In the last one year, Varma has given major directorial breaks to untried talent like Chandan Arora in "Main Madhuri Dixit Banna Chahti Hoon", Sridhar Raghavan in "Ek Hasina Thi" and now Shimit Amin whose "Ab Tak Chappan" is the surprise hit of the season.
But Varma isn't resting on his laurels and is moving on with seven other productions to be released over 2004.
After "Ek Hasina Thi" in January and "Ab Tak Chappan" in February, his other productions on the floors in various stages of completion are "Gayab" (Tusshar Kapoor-Antara Mali), the two-version "Galti Se"/"Jaan-Boojh Ke" (featuring Anil Kapoor), "James" (introducing Mohit Alaawat), "Darnaa Zaroori Hai" (a sequel to "Darna Manaa Hai"), "D" (a prequel to "Company") and "Naach" (featuring Abhishek Bachchan).
And then there's his own directorial project.
Isn't that a surfeit of productions for one company, no matter how large?
Varma avers: "I could've added a couple of more productions to my list by the time I finish talking to you. I don't think the output should be quantified. It should depend on a company's capability. And I feel my company has the capacity.
"Moreover, all of these films are being directed by different people not me. Once I choose the right person for a project I leave it entirely to the director. Each of my productions has a life of its own.
"My production house provides a coordinated platform for all the individual units who're working together. Except for finalising the subject and director, I've nothing to do with any of these projects except 'Naach', which I'm co-directing with newcomer Kiran Reddy."

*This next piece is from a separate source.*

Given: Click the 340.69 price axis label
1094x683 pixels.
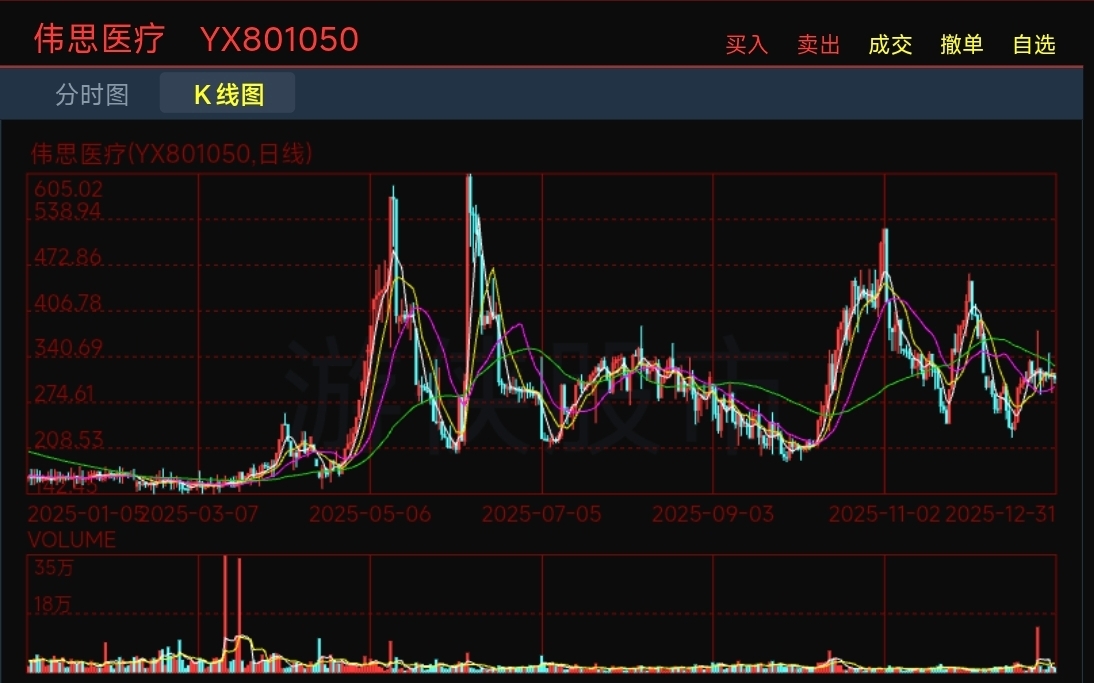Looking at the screenshot, I should [x=68, y=348].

Varma's next directorial venture will be the long-delayed "Ek".
He says he'll start that in August. "The script is complete. But my attention has been taken up in getting my new office," he adds.
There's a serious belief in the film industry that Varma is now more enamoured of production that direction but he disagrees.

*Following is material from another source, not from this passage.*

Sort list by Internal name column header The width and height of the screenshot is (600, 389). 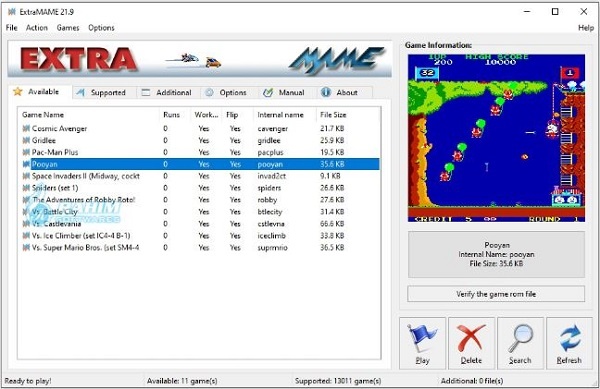tap(280, 115)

"I wouldn't agree with that. I just find these new guys are so full of passionate ideas. I may not be able to do the detailing that they do in their film. My production house aims to create a parallel entertainment organisation. Whether it's Chandan, Sridhar or Shimit they're free to create films without thinking of every member of the audience. The intention is to be true to one's vision, and achieve that vision within a budget. Once these two goals are met, I believe every film can find an audience."
So does he think universal hits aren't possible?

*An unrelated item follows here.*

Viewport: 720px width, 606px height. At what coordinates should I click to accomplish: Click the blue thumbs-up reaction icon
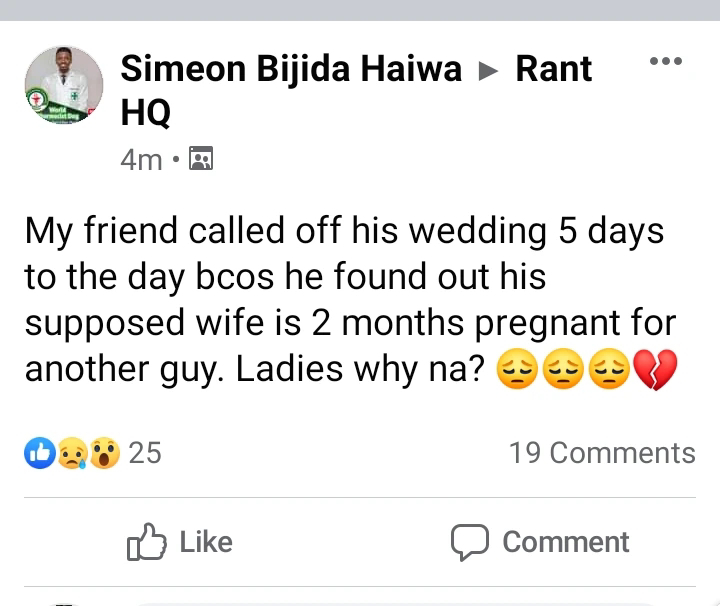[40, 453]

"It isn't a possibility that can be planned. Any film can become a universal hit. But you can't pre-empt the audience's response. That's why I make films only for myself. I've a feeling that's what most filmmakers do. Either they make the films they want to or they follow other successful filmmakers. Some filmmakers pretend to be making films for an audience. But secretly they're doing it for themselves.
"Not even a Karan Johar or a Yash Chopra can predict what an audience likes. Their films have a mass appeal. But they don't plan it that way. I feel the concept of the universal hit is going to fade out. So far I've been able to make the films I want without bothering with the audience base."
The success of "Ab Tak Chhappan" verifies Varma's faith in his operational scheme.
"Not that I'd have changed my working methods if 'Chhappan' hadn't done well," chuckles the factory man. "But yes, the fact that a dark film has done so well proves that the presumption that that audiences are dumb has got to stop now. No one wants to watch dumb films any longer."